Work task >> Retype the whole listing below precisely.

Data records >>
──────────────────────────────

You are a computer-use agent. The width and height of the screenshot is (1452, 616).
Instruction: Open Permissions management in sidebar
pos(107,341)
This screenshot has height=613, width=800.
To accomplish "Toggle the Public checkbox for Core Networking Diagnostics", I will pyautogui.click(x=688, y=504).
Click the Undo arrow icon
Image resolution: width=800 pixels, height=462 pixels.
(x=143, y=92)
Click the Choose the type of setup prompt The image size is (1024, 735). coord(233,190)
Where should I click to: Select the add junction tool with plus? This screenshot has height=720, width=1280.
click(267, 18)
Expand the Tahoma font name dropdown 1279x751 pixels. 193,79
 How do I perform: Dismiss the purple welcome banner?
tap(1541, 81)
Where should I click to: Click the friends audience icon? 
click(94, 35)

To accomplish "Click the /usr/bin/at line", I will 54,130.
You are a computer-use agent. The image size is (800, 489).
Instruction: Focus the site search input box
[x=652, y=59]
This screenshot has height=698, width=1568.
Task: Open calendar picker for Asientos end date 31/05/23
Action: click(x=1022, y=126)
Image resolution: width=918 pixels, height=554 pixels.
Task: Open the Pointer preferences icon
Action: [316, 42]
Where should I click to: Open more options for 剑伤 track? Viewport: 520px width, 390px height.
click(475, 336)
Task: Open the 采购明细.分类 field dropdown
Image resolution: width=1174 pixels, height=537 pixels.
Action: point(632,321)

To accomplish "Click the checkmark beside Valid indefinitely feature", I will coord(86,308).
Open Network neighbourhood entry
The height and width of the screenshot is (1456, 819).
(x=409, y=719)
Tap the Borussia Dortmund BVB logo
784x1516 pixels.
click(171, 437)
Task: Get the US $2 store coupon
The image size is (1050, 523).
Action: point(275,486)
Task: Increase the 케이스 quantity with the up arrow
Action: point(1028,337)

──────────────────────────────

Final answer >>
You are a computer-use agent. The width and height of the screenshot is (1452, 616).
Instruction: Open Permissions management in sidebar
pos(107,341)
This screenshot has height=613, width=800.
To accomplish "Toggle the Public checkbox for Core Networking Diagnostics", I will pyautogui.click(x=688, y=504).
Click the Undo arrow icon
Image resolution: width=800 pixels, height=462 pixels.
(x=143, y=92)
Click the Choose the type of setup prompt The image size is (1024, 735). coord(233,190)
Where should I click to: Select the add junction tool with plus? This screenshot has height=720, width=1280.
click(267, 18)
Expand the Tahoma font name dropdown 1279x751 pixels. 193,79
 How do I perform: Dismiss the purple welcome banner?
tap(1541, 81)
Where should I click to: Click the friends audience icon? 
click(94, 35)

To accomplish "Click the /usr/bin/at line", I will 54,130.
You are a computer-use agent. The image size is (800, 489).
Instruction: Focus the site search input box
[x=652, y=59]
This screenshot has height=698, width=1568.
Task: Open calendar picker for Asientos end date 31/05/23
Action: click(x=1022, y=126)
Image resolution: width=918 pixels, height=554 pixels.
Task: Open the Pointer preferences icon
Action: [316, 42]
Where should I click to: Open more options for 剑伤 track? Viewport: 520px width, 390px height.
click(475, 336)
Task: Open the 采购明细.分类 field dropdown
Image resolution: width=1174 pixels, height=537 pixels.
Action: point(632,321)

To accomplish "Click the checkmark beside Valid indefinitely feature", I will coord(86,308).
Open Network neighbourhood entry
The height and width of the screenshot is (1456, 819).
(x=409, y=719)
Tap the Borussia Dortmund BVB logo
784x1516 pixels.
click(171, 437)
Task: Get the US $2 store coupon
The image size is (1050, 523).
Action: point(275,486)
Task: Increase the 케이스 quantity with the up arrow
Action: point(1028,337)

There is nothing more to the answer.